### WHAT TO WORK ON
Omit the images, then output each of the records below exactly.

Stored items
- Opening Delimiter -

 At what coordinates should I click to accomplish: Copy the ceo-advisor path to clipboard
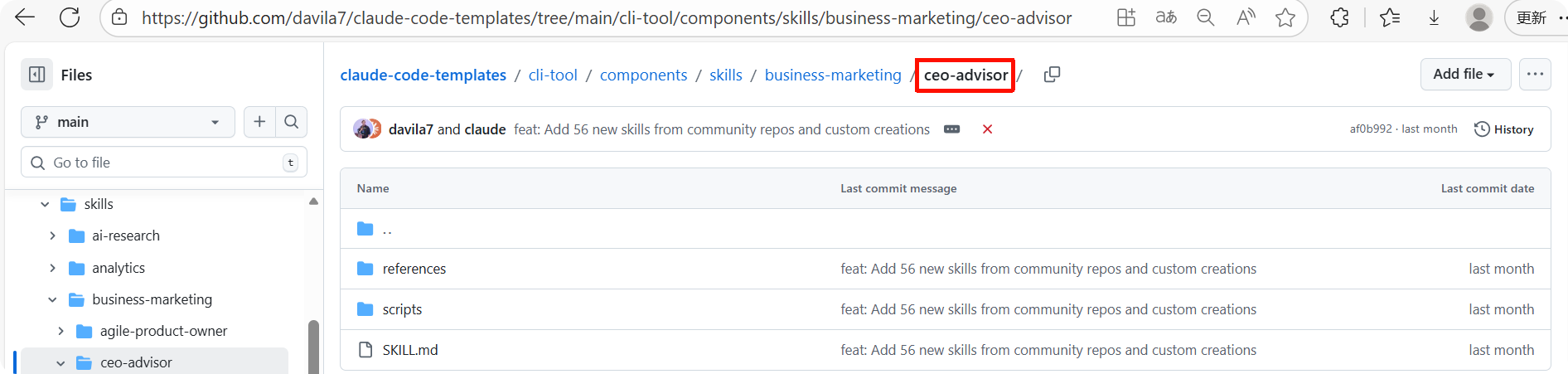(x=1052, y=75)
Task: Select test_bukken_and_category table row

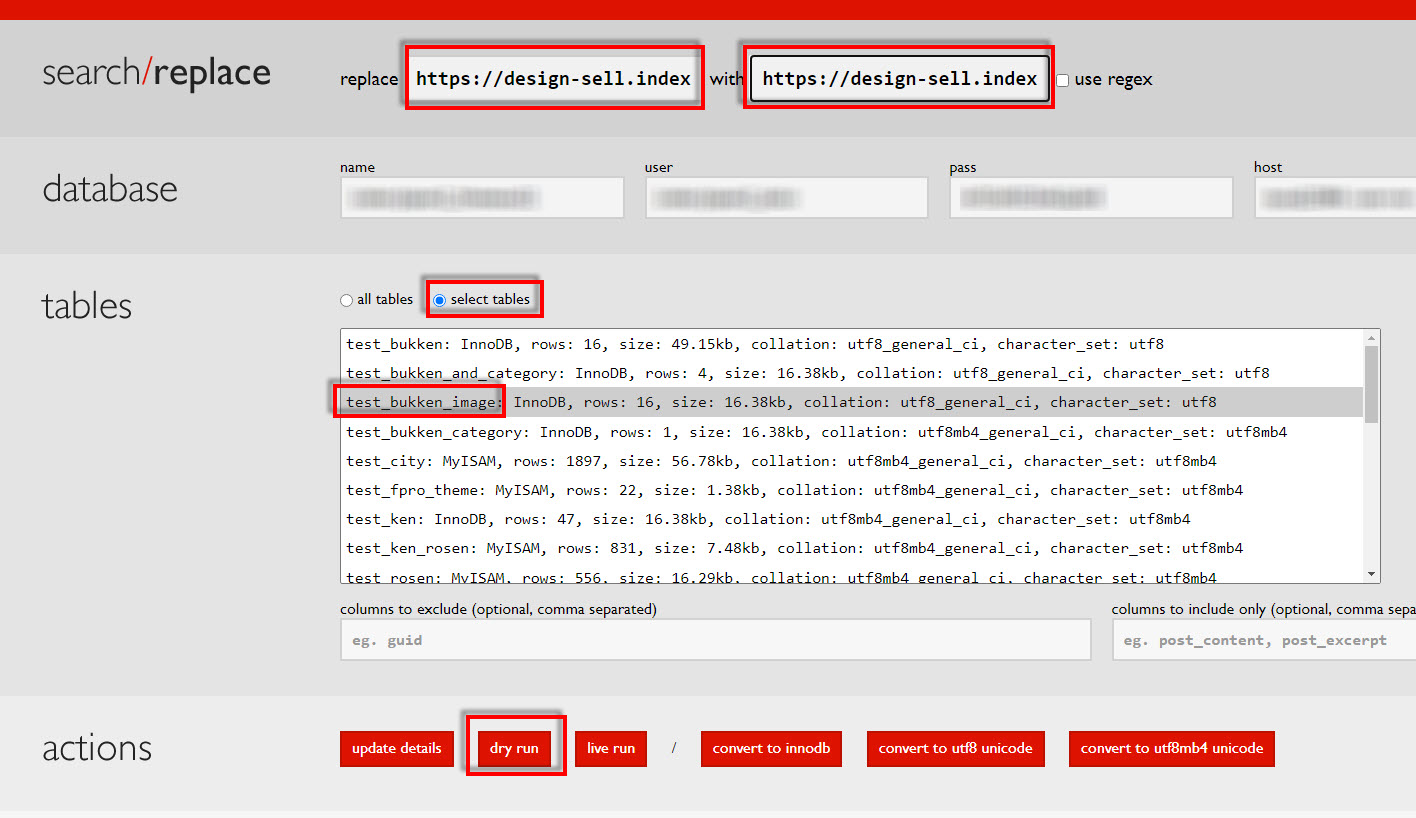Action: tap(807, 373)
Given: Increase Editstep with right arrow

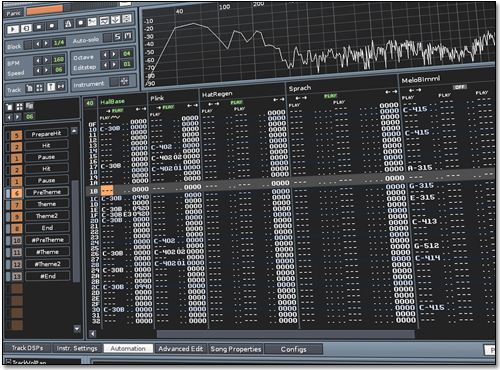Looking at the screenshot, I should coord(114,64).
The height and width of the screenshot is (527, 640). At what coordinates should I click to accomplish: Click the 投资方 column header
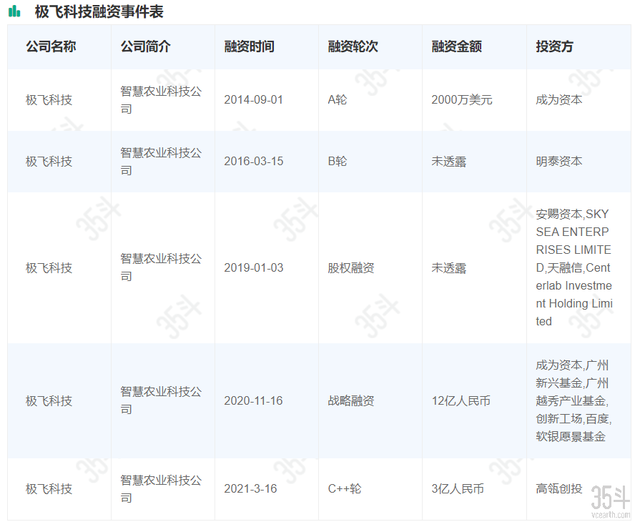click(554, 47)
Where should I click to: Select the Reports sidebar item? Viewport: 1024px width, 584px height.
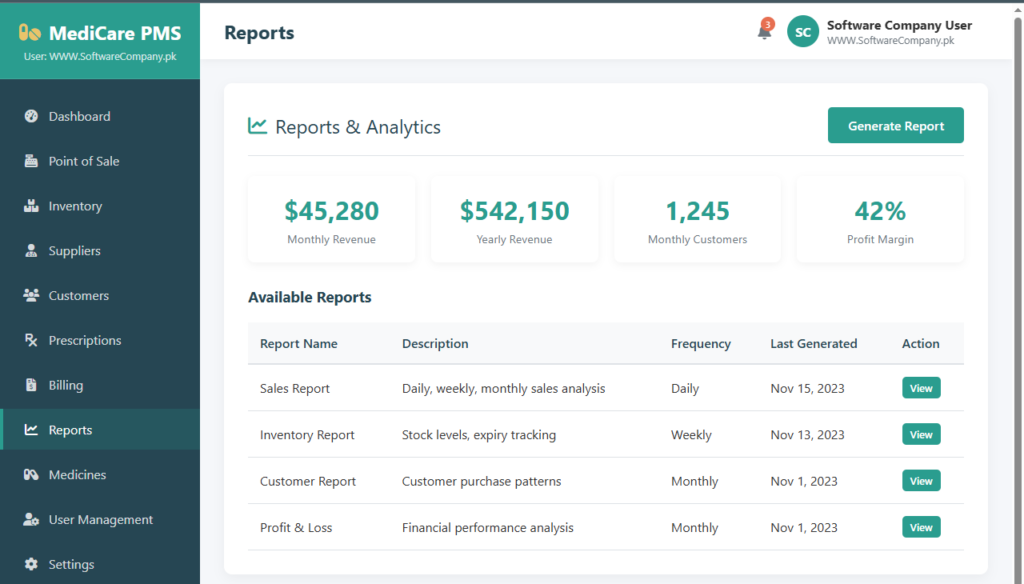[x=70, y=430]
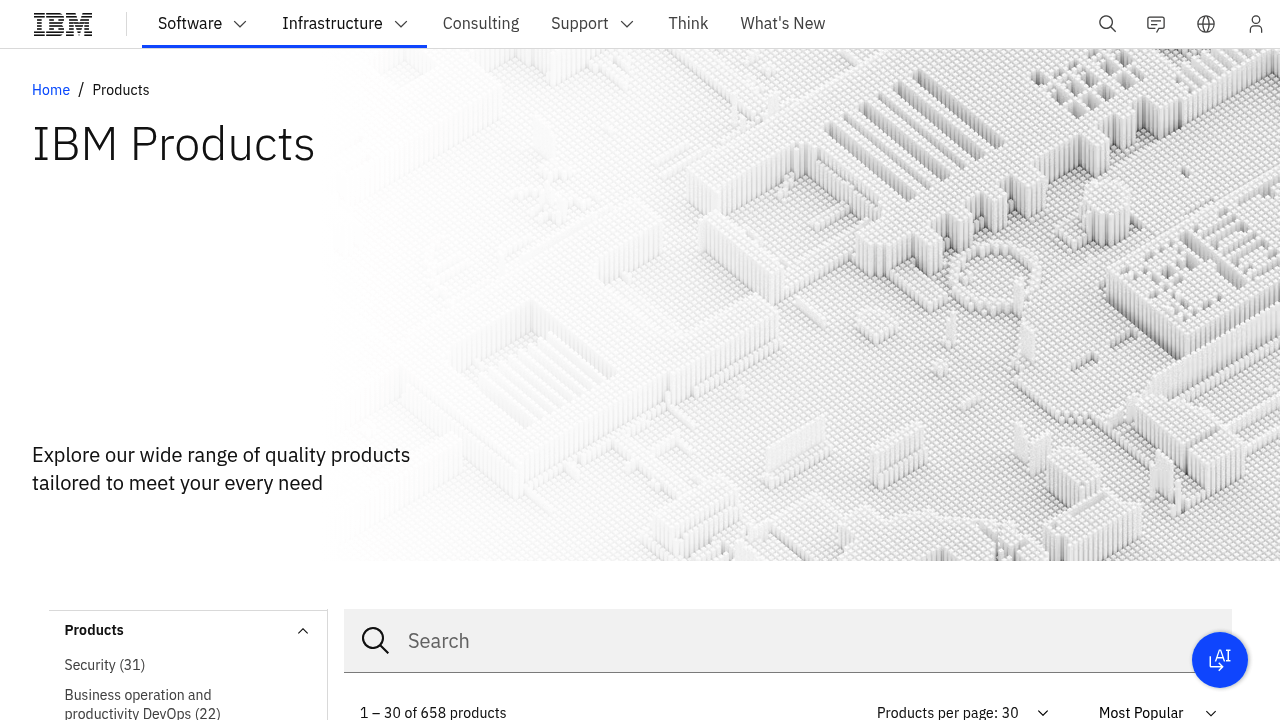Expand the Support menu

click(x=592, y=24)
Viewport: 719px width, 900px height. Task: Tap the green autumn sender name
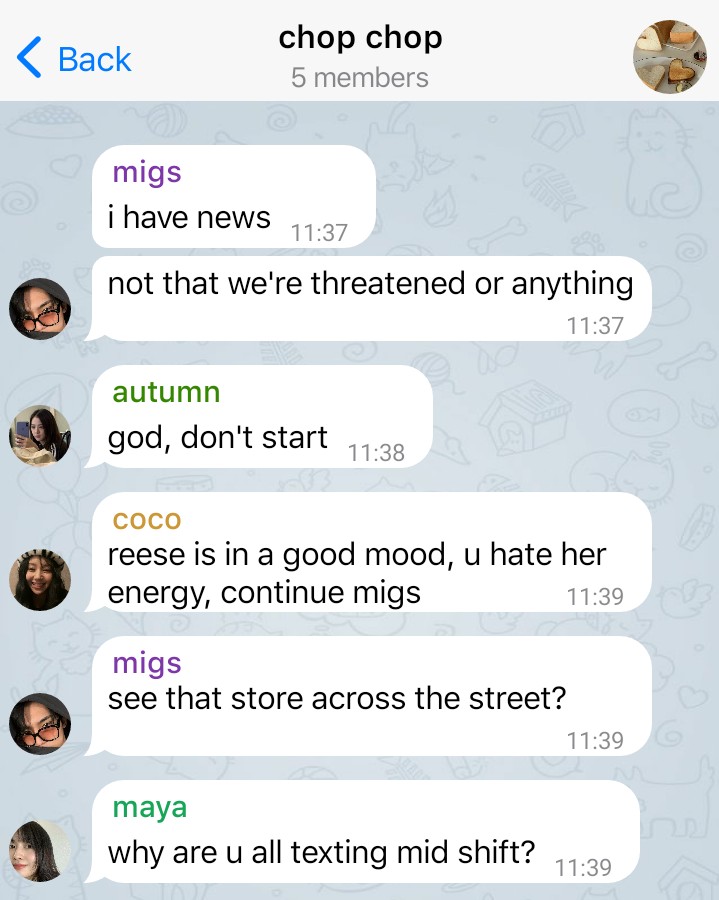(x=166, y=392)
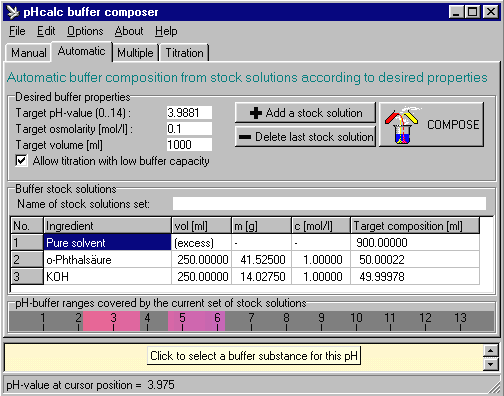This screenshot has width=504, height=396.
Task: Click the pHcalc bird icon in title bar
Action: coord(13,12)
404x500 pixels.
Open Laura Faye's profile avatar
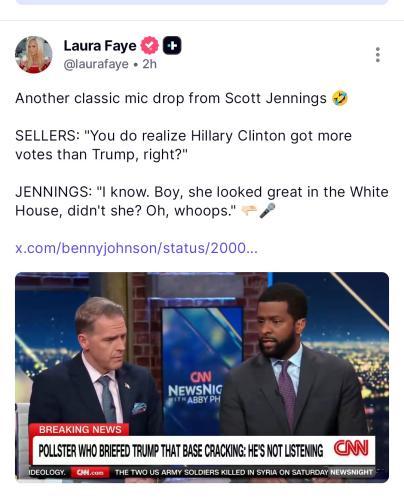(34, 54)
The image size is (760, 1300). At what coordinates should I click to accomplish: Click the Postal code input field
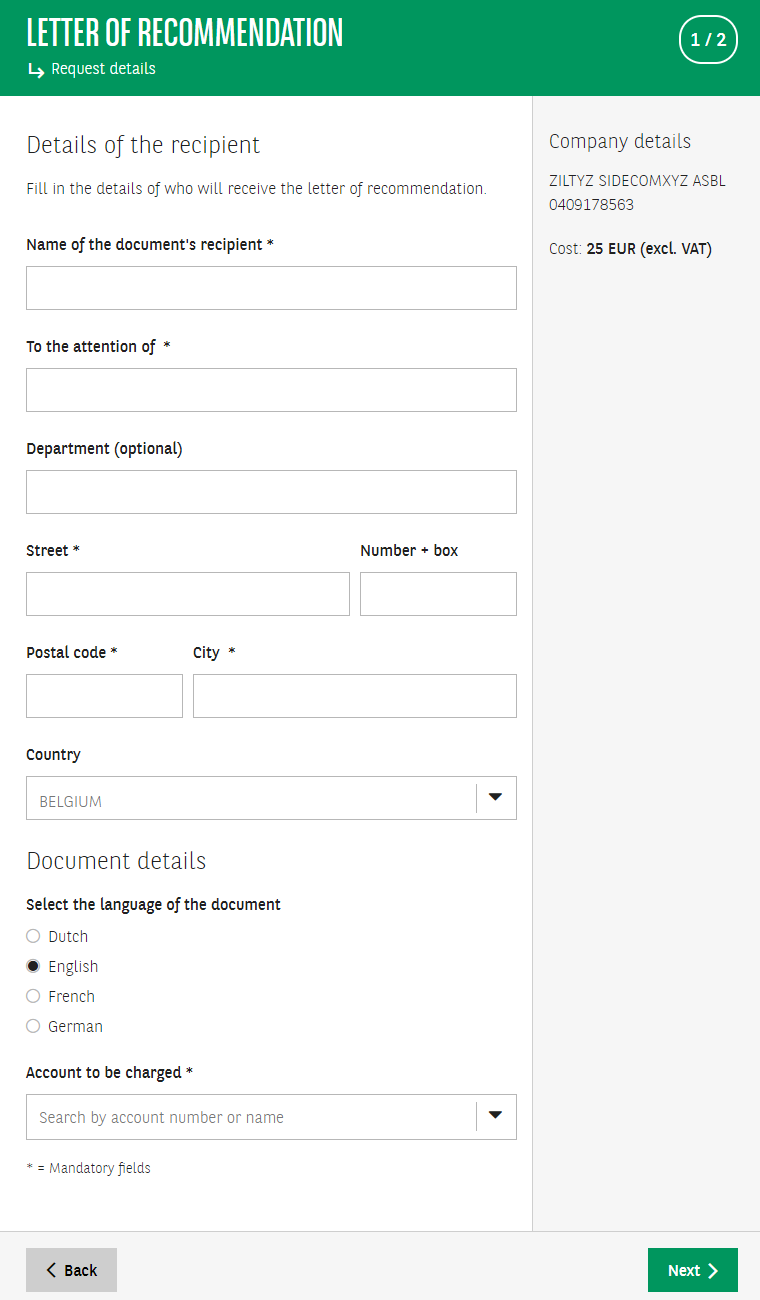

- Closing Delimiter -

### SOLVED PROBLEM
 At what coordinates should I click to accomplish: Copy the ceo-advisor path to clipboard
(x=1052, y=75)
Task: Select test_bukken_and_category table row

Action: tap(807, 373)
Given: Increase Editstep with right arrow

Looking at the screenshot, I should coord(114,64).
The height and width of the screenshot is (527, 640). At what coordinates should I click to accomplish: Click the 投资方 column header
click(554, 47)
Where should I click to: Select the Reports sidebar item? Viewport: 1024px width, 584px height.
[x=70, y=430]
Expand the Support menu

click(x=592, y=24)
Viewport: 719px width, 900px height. Task: Tap the green autumn sender name
(x=166, y=392)
This screenshot has width=504, height=396.
Task: Click the pHcalc bird icon in title bar
Action: coord(13,12)
404x500 pixels.
Open Laura Faye's profile avatar
(34, 54)
The image size is (760, 1300). At what coordinates should I click to accomplish: Click the Postal code input field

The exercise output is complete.